Review: Wheelman
Take a ride with Vin Diesel's alter-ego...through Vin Diesel's ego.
Wheelman is a game that's been development for what seems like an age. Not as long as Duke Nukem for sure, but we've been hearing about it for quite a while. And now it's actually here.
The game that Midway has released feels an awful lot like it was rushed out of the door to help solve the publisher's current financial difficulties.
That's a real shame as there's plenty of promise on show in Wheelman, but the rushed released has left us with a game that feels half-baked, half-arsed or half-finished.
Jumble
The most obvious signs the game was shoved out of the door before it was ready come in the way the story is told.
It is told badly.
Often the player is given important spoiler information in on-screen text before an important cutscene reveals it in the correct manner. Often the story lurches dramatically between one scene and the next mission leaving you feeling there was some missing exposition.
But even if we're being generous about the story problems being more related to timing than actual creative problems it is worth mentioning that a lot of what happens in Wheelman makes no sense.
There's a famous quote from the Vietnam War, "We had to destroy the village in order to save the village." Here you're left wondering that whatever the bad guys were up to really can't be much worse than the death and destruction Vin Diesel is allowed to carry out in Barcelona in order to catch the criminals.
How many cops do you think James Bond would be allowed to kill before M told him things were getting out of hand? Not many.
Mechanix
Yet while the story is a load of hairy old nonsense, badly acted, badly performed and badly rendered with horrid Unreal Engine 3 characters there's much to admire in the gameplay mechanics.
The car handling works rather well.. The chance of bullet-time style shooting, enabling you spin the car round and take out the guys following you, is great fun once introduced early in the game.
So to is the way you can leap from car to car to take control. It doesn't always work, for example in a mission with a passenger they don't follow you. Making leaping from a near-destroyed car a bit of a waste of time.
And so your first few hours with Wheelman will be spend causing mayhem, side-swiping police cars, shooting chasing gangsters and perhaps thinking in terms of driving it's much more fun than Grand Theft Auto.
However the fun doesn't really last much longer than that. The infinitely respawning enemies and rubber-banding mean that it really doesn't matter how well you play when chased by the bad guys. There will always be the same number of foes on your tail whether you try to do something about it or not.
The missions tend to feel the same rather quickly, and the on-foot gunplay is rather poor. Wheelman tries hard, it shows you all the toys really early on and then you feel within two hours you've seen it all.
Barcelona
One of the main reasons for that is how dull the Barcelona location is. Open-world games need to present a world that's fun to play around in, that make you want to explore. Wheelman fails this test.

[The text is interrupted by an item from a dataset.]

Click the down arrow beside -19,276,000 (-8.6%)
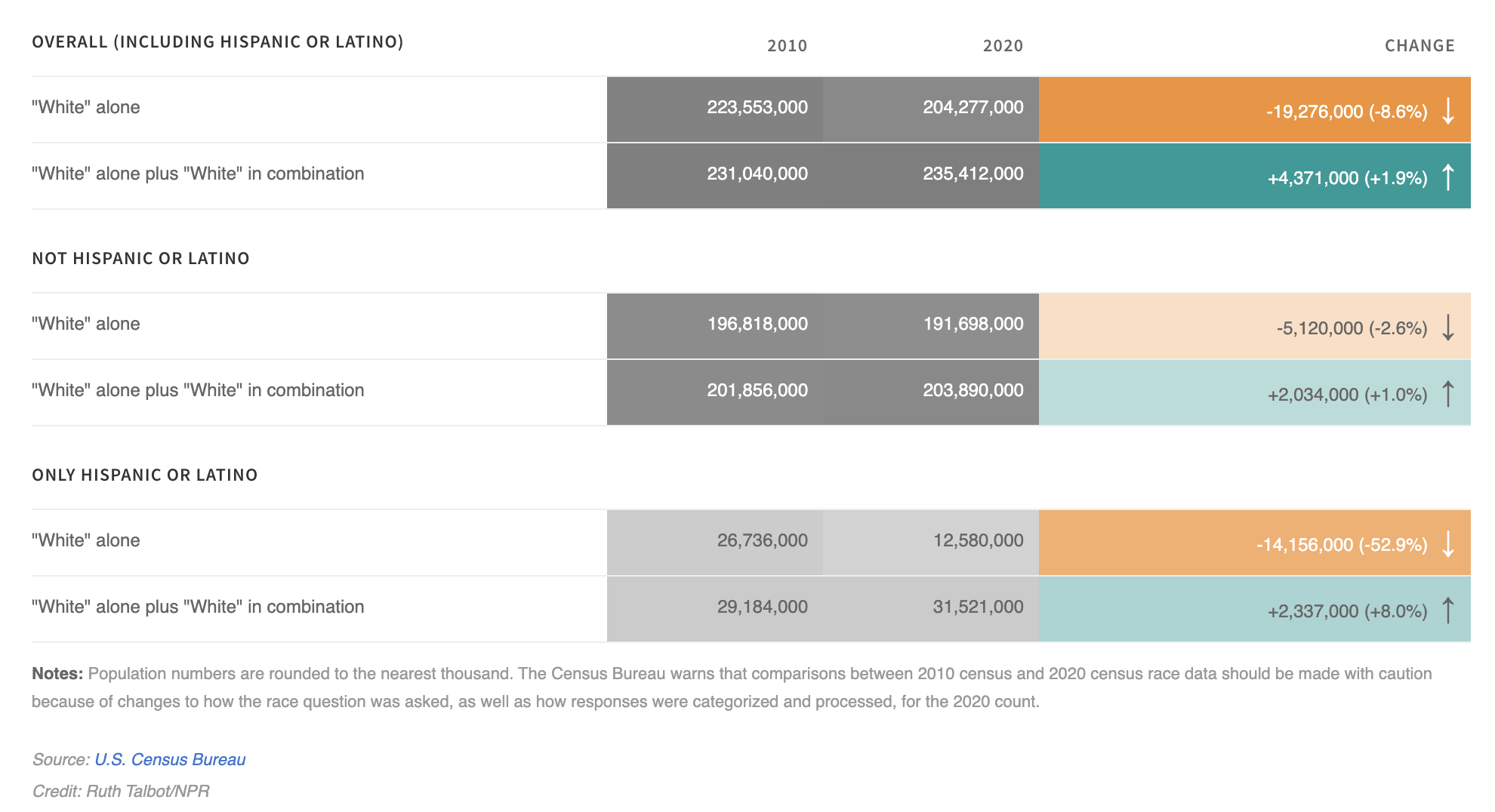coord(1447,111)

Part of the problem is down to the use of Unreal Engine 3, which looks pretty, but rather generic. You could be anywhere in any average game of this generation. I couldn't help think some tasteful post-processing lighting and effects really could have livened things up a little in the visual department, but that still wouldn't have solved the problem of a dull representation of the city.
Barcelona is a vibrant and exciting place to be and very little of that is captured in the game. And while in technical terms Wheelman hangs together pretty well, with some attractive graphics at times and fairly fluid framerate it's yet another UE3 seen-it-all-before game.
Puncture
I was really looking forward to Wheelman, hoping for this generation's answer to Driver. It did tick some of those boxes.
But poor storytelling, dull mission structure, lack of variety in the location and a lack of polish left me wanting much more.
There's not even any multiplayer fun to be had.
There was enough here for me to want a sequel, there's definitely potential here for something different in a market beset by a constant flow of the same old crap, but this game feels more like an evening's fun rental than a sensible way to spend £30.